Realmente, com exercícios respiratórios, muita fruta e verduras frescas, sem preocupações maiores, a gestação seguia tranqüila.

Resolveu, a mãe, ter essa criança no interior, no sítio que foi de seus avós. Longe da cidade, perto das plantas e dos animais. Ar puro da manhã. A família foi contra, pois poderia haver necessidade de alguma assistência médica, se as coisas não corressem como o esperado. Ela se manteve intransigente. O  grupo iria com ela. Ela estaria bem. Assim foi feito.

As poucas semanas que restavam para que se completasse o tempo propício do parto, transcorreram em plena harmonia. Por precaução, embora o grupo de amigos e amigas que foi com ela para o sítio, se prontificasse em ajudar no parto, ela contatou uma parteira que prestava assistência naquela região rural.

Era madrugada e as dores começaram. Lentamente, espaçadamente. Uma mais próxima da outra, uma mais forte que a outra. Neste tempo já havia perdido o “sinal” como as parteiras chamam o tampão mucosanguinolento que é expelido no início do trabalho de parto. As contrações pioraram. O grupo se apavorou. Mas estava tudo bem. A bolsa não havia rompido. Foram chamar a parteira, com muito sacrifício, pois era escuro ainda e a aurora demorava, lenta, partejando o sol. Mais de duas horas se passaram até que a parteira chegou.

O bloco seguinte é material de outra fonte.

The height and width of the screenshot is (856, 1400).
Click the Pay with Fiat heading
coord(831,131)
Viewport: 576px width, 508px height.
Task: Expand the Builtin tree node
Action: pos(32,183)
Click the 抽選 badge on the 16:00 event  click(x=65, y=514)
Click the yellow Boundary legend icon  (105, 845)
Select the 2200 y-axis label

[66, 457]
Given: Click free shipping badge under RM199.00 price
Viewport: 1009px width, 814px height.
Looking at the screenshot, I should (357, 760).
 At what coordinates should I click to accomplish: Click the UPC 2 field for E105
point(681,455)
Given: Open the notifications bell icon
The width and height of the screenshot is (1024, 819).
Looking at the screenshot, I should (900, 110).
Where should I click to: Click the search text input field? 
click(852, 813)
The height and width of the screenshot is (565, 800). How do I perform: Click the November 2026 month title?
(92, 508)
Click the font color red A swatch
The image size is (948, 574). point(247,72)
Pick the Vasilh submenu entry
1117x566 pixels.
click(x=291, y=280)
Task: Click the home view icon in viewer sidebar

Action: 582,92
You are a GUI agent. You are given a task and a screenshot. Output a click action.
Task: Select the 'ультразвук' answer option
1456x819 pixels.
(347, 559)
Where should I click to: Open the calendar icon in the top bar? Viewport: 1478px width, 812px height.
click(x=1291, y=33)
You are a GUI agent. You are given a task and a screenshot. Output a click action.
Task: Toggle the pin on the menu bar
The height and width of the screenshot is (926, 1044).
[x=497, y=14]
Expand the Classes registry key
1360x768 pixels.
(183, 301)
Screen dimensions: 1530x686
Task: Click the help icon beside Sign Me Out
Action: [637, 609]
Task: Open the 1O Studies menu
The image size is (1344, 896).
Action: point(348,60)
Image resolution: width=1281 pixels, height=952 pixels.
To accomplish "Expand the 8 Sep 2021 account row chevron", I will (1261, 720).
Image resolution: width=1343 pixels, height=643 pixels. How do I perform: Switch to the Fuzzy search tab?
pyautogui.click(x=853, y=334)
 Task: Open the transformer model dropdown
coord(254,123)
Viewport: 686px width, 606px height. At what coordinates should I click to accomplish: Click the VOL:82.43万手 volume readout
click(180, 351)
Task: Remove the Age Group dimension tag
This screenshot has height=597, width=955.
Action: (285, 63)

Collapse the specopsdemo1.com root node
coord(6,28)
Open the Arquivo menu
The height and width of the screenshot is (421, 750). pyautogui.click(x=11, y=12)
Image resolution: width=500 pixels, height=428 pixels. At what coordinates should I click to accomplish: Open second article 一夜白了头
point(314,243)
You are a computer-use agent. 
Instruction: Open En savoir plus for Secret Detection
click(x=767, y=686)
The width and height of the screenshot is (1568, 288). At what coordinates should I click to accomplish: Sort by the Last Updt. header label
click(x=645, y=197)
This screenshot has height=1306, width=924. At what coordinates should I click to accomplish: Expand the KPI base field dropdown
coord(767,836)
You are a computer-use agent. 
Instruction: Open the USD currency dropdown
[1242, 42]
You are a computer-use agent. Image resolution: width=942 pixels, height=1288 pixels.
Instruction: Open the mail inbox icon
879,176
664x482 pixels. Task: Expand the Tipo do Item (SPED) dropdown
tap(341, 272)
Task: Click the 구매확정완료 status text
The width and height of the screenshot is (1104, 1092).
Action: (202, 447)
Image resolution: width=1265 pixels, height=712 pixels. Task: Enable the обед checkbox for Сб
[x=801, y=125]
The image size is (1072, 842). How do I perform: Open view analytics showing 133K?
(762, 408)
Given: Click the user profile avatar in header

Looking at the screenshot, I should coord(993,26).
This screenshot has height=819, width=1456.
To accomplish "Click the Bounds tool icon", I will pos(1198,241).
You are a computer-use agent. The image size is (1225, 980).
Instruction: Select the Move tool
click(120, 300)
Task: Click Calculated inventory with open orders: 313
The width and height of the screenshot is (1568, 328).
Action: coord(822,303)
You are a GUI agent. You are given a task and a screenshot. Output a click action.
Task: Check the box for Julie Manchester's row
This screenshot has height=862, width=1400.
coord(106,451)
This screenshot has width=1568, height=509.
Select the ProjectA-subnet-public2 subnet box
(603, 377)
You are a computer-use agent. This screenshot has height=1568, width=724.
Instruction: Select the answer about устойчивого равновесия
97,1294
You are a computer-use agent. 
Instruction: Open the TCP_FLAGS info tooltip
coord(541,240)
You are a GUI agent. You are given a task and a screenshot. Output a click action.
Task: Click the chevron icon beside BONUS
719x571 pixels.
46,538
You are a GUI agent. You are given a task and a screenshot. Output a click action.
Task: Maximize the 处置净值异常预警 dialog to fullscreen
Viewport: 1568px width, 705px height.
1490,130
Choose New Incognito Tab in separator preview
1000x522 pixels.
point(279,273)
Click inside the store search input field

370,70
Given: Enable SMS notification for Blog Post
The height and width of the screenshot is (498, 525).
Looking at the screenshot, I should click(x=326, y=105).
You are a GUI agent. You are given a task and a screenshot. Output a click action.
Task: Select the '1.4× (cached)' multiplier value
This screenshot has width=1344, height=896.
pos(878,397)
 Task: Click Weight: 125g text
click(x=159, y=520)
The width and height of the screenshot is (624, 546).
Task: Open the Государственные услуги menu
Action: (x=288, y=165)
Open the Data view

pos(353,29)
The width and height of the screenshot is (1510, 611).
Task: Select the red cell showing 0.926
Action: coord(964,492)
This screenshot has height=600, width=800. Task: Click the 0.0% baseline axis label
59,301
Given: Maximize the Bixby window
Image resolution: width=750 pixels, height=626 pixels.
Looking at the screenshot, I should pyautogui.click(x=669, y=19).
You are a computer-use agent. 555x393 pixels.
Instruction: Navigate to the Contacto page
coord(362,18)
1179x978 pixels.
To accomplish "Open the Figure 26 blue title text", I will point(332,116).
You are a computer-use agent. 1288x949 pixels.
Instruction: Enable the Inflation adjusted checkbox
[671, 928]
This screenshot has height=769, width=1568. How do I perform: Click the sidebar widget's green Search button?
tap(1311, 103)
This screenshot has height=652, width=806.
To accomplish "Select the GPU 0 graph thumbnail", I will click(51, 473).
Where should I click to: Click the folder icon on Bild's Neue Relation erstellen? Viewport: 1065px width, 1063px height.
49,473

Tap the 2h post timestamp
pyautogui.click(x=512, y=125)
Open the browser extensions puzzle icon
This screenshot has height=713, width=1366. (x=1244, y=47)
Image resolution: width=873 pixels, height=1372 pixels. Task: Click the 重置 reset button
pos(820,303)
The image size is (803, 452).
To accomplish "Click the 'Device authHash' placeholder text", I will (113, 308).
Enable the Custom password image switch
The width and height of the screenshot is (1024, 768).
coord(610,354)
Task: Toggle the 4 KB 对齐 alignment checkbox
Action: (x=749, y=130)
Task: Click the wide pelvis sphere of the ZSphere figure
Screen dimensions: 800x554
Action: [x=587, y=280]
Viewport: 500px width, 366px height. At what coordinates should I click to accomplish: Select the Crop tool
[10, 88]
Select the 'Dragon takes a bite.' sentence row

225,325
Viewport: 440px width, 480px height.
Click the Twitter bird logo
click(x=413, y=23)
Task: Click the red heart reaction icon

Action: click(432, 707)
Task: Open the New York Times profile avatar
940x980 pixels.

Estava tudo bem. As dores estavam bem piores. A mãe suportava bem. Respirava rápido e curto. Bilac era grande. A bolsa rompeu. O líquido não estava tão claro quanto a parteira esperava, era um pouco marrom. A mãe não viu, nem precisava saber. Estava tudo bem. As dores aumentavam. Bilac não saía. A parteira começou a empurrar a barriga da mãe para ajudar. Chamou duas das amigas do grupo para ajudarem. Bilac não saia. A vagina estava toda edemaciada. Força! Força! Paciência! Pediam à mãe, que começava a se desesperar. Seis horas depois da bolsa rota e Bilac não saia. Uma das vezes saiu o cordão umbilical. Bilac já não se mexia. As dores foram melhorando. A mãe estava um pouco inconsciente. Levemente inconsciente, exausta. A parteira começou a se preocupar.Algo não estava indo bem. Já fizera mais de duzentos partos, mas aquele estava complicado. Achava bom levar para o hospital. A mãe, não agüentando mais, concordou.

Entre colocar a mãe em uma condução e chegar ao hospital, o tempo consumiu quase duas horas. Mais um tempo para prepará-la para a cesariana.

Bilac finalmente veio ao mundo. Triste mundo para Bilac. Bilac tem hoje graves seqüelas. Não anda. Não come só. Preso ao leito e à cadeira de rodas. Bilac não pode expressar toda a poesia que traz dentro de si.